EUA – The Miami Herald – 25/03/2010
A state-run Chinese mining company said Thursday it has agreed to buy the Itaminas iron ore mine in Brazil from its owner, Bernardo de Mello.
The East China Mineral Exploration and Development Bureau, based in Nanjing, said it had bargained the asking price for the mine, which produces 3 million tons of high-grade iron ore a year, down to $1.22 billion from the original asking price of 2 billion.
“This is indeed an astronomical figure, but it’s precisely because of the mine’s advantages,” the Chinese company said in a statement.
China views access to iron ore supplies as a strategic priority, given the reliance of its steel industry on imports. The country imported 630 million tons of iron ore in 2009, up nearly 42 percent from the year before, and the government has been complaining that soaring costs are harming steel mills.
Chinese mining and energy companies have been hunting for overseas assets to expand their resource base. Last week, mining giant Rio Tinto Ltd. and China’s Chinalco signed a deal to develop an iron ore reserve in the West African country of Guinea.

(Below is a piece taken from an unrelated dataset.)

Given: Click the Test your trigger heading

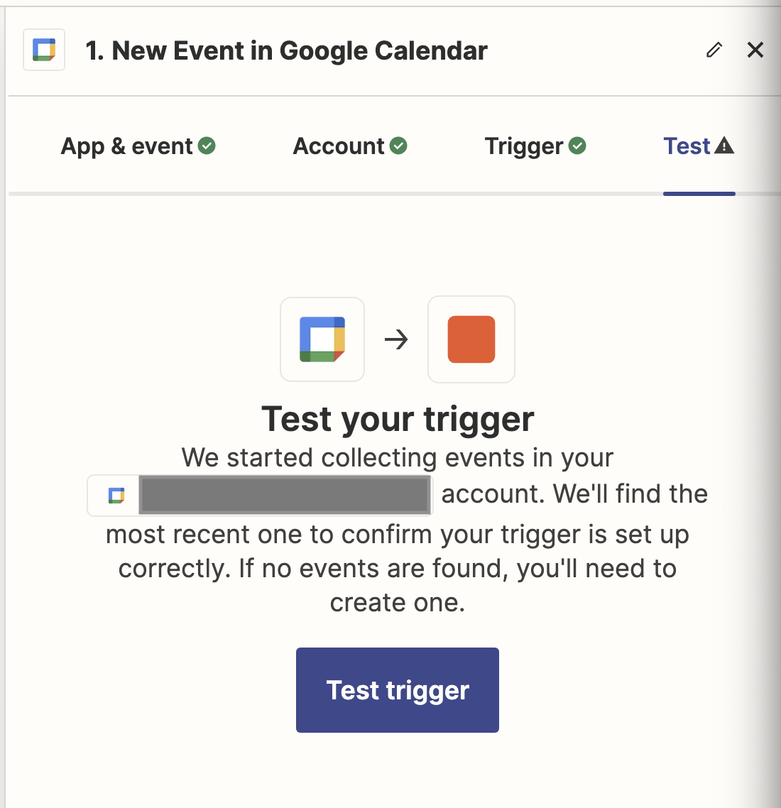Looking at the screenshot, I should [398, 419].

The East China Mineral Exploration and Development Bureau is owned by Jiangsu province, one of China’s wealthiest regions, near Shanghai. Last year, its Jiangsu East China Non-Ferrous Metals Investment Holding Co. agreed to invest at least $8 million in Perth-based Arafura Resources, though the deal lapsed earlier this year without being completed.
“China has the will, and more acquisitions are waiting in the wings,” East China Minerals said in the statement.
The Itaminas mine is reported to have reserves of 1.3 billion tons.
“Conditions for development are good, raid and road logistics are smooth,” it said.
The mine’s owner, entrepreneur Bernardo Paz de Mello, was to formalize the sale with the Chinese company in a signing ceremony on Thursday.
The company says it had support from major government agencies such as the National Development and Reform Commission, the chief planning agency, in seeking the acquisition.